In fact, you don’t know their full name, whether you will ever see them again and have only a tiny clue to who and where they might be.
Back in September of this year, holidaymaker Liam Muns, 34, who was in Disneyland Paris, suffered a major health scare after choking on his food at a restaurant one evening.
A first aider was needed and thankfully sitting just a few tables away from Liam and his family was Harry Patrick, a volunteer with Mullion coastguard rescue team, who was on holiday too, with his family.
Earlier this year – in June, Harry acquired new-found first-aid and life-support training skills as part of his operator role with HM Coastguard, and he was able to put that knowledge to use there and then, in the heat of the moment.
Indeed, his intervention – alongside one other person who offered immediate assistance – proved to be life-saving.

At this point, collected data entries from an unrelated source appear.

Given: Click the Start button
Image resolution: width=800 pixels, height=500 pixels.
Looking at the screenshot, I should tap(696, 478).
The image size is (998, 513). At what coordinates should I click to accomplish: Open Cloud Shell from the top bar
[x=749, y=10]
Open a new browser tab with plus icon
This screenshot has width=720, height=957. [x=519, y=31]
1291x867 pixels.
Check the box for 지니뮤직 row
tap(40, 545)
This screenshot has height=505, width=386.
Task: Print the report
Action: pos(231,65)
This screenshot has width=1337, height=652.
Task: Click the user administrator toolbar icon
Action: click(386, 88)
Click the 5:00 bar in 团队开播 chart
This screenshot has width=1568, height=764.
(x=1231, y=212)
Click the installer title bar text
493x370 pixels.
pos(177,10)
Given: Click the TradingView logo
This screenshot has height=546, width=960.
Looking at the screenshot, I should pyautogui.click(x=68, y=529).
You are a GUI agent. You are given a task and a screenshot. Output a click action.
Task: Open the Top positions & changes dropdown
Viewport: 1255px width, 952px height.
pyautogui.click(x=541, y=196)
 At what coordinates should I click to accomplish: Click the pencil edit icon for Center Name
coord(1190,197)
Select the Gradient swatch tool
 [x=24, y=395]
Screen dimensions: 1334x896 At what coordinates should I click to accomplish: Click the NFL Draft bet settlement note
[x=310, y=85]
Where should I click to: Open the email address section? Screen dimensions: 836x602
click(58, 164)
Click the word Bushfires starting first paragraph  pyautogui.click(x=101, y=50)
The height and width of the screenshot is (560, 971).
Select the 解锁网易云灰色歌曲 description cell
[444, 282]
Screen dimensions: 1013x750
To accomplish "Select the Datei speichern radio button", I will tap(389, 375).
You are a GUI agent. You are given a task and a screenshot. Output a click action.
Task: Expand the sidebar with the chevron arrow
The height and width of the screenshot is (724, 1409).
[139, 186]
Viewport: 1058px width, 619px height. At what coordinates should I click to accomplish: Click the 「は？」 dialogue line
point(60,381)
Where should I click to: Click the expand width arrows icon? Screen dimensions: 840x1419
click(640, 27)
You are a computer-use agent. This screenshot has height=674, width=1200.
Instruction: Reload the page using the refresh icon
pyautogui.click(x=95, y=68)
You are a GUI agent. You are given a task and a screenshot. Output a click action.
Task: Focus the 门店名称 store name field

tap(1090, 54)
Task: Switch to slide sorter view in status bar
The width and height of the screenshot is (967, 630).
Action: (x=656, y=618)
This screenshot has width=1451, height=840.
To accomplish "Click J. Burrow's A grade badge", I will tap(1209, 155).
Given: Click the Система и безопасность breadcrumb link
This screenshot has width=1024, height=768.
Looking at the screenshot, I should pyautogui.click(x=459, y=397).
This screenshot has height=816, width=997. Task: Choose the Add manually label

Not only was Harry able to perform the Heimlich manoeuvre, he was also able to co-ordinate an ambulance to arrive at the restaurant, despite a language barrier and the obvious commotion involved during a busy time for the venue.
As Liam was moved into the ambulance, the two men exchanged a few words, in which Harry mentioned he was a HM Coastguard volunteer, based in Cornwall but owing to a mix-up, telephone numbers weren’t properly exchanged.
Liam spent four hours at the hospital – an anxious wait for his family – but was then able to leave relatively fit and well.
Back in the UK, and determined to track his life-saver down, he sent out a speculative Facebook message, directed to the Falmouth coastguard rescue team page, in the hope of finding the man who helped save his life and to say thank you. And, fortunately, with the help of Martin Leslie, a coastal operations area commander in Falmouth, and the Maritime & Coastguard Agency, it was possible to put the two of them in touch.